The USPTO refused registration of BRAND THERAPY for “Consulting in the field of graphic design; Graphic design,” deeming the mark merely descriptive of, or generic for, the recited services. The Examining Attorney maintained that BRAND THERAPY “is a general term used to refer to the process of creating or re-creating graphic designs for use as brand images including consultation related to the graphic designs.”Applicant Rachel Dunham argued that the phrase is merely suggestive, given the incongruity of a brand going into therapy. How do you think this came out? In re Dunham, Serial No. 86941745 (April 6, 2018) [not precedential] (Opinion by Judge Anthony R. Masiello).
We have considered all of the Examining Attorney’s usage examples carefully. Among the various users there does not appear to be agreement as to the meaning (if any) of BRAND THERAPY. No user employs the term to refer to graphic design, and different users apply it variously in the contexts of consultation regarding business development, communications, and public relations. It is also apparent that, in these examples, BRAND THERAPY is used to refer to a number of different things.

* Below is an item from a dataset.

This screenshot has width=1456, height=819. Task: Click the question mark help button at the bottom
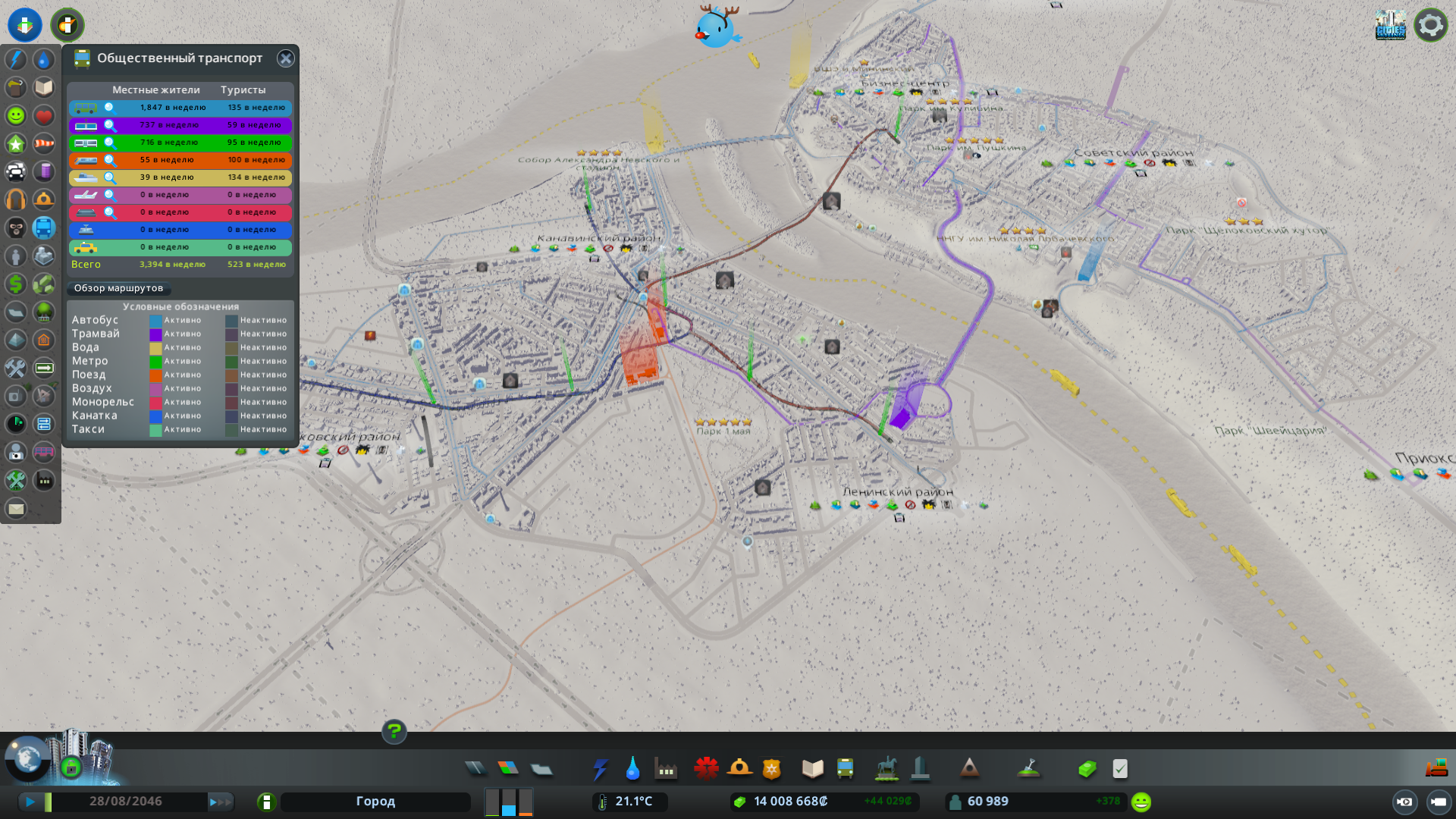click(x=394, y=732)

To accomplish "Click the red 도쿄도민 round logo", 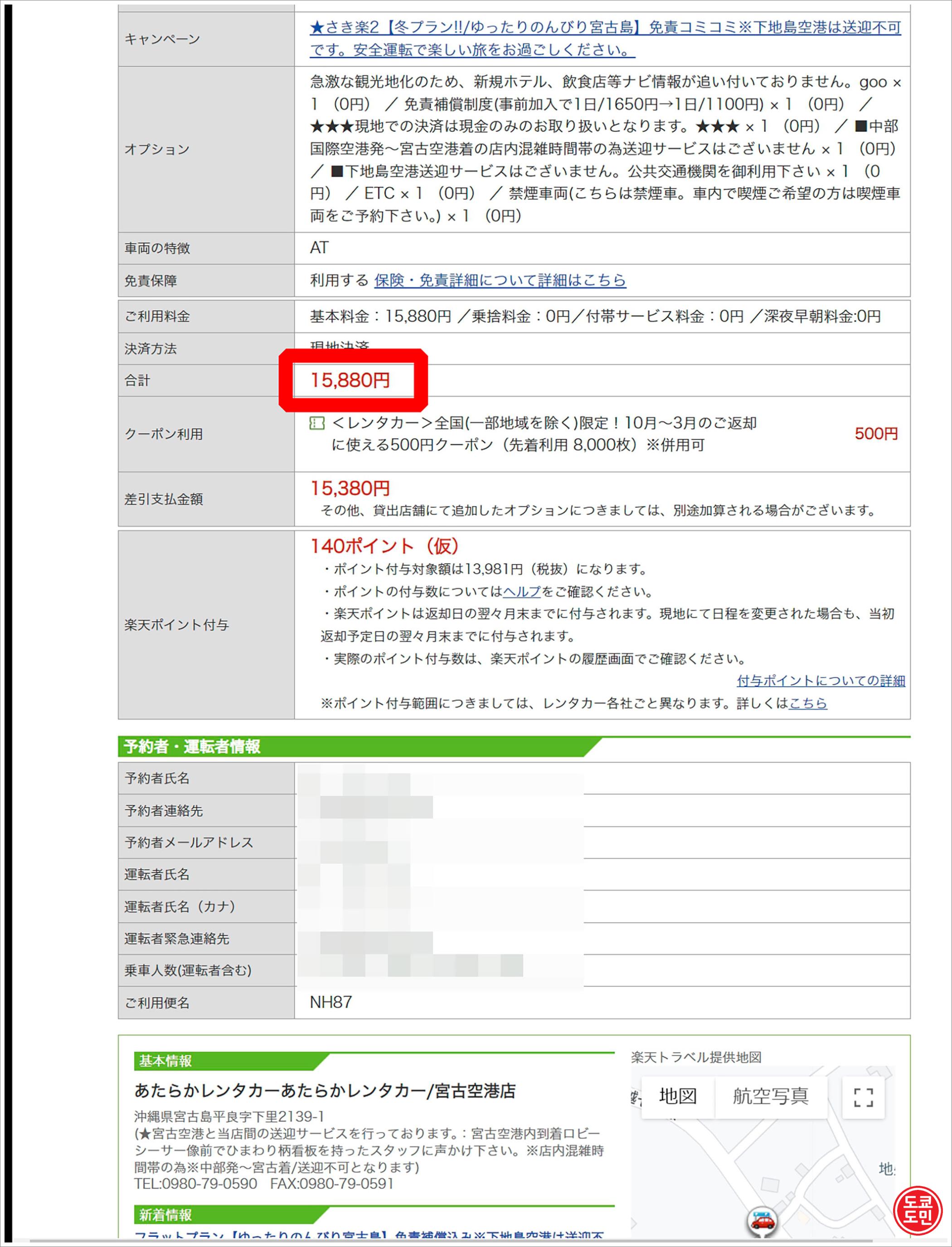I will (918, 1211).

Contrary to the Examining Attorney’s position, “the context of these uses of BRAND THERAPY strongly suggests that the users are attempting to express themselves in a novel, clever, or interesting way rather than simply employing the terminology or jargon of their fields.”
Agreeing with applicant, the Board concluded that “[t]here is a degree of incongruity in the concept of subjecting a brand to therapy. Thought or imagination is required to leap past the incongruity in order to discern a descriptive quality of the mark.”
The Board therefore found that BRAND THERAPY is not merely descriptive of applicant’s services. Since genericness is the “ultimate in descriptiveness,” the phrase, a fortiori, cannot be generic for those services.
And so the Board reversed the refusals to register.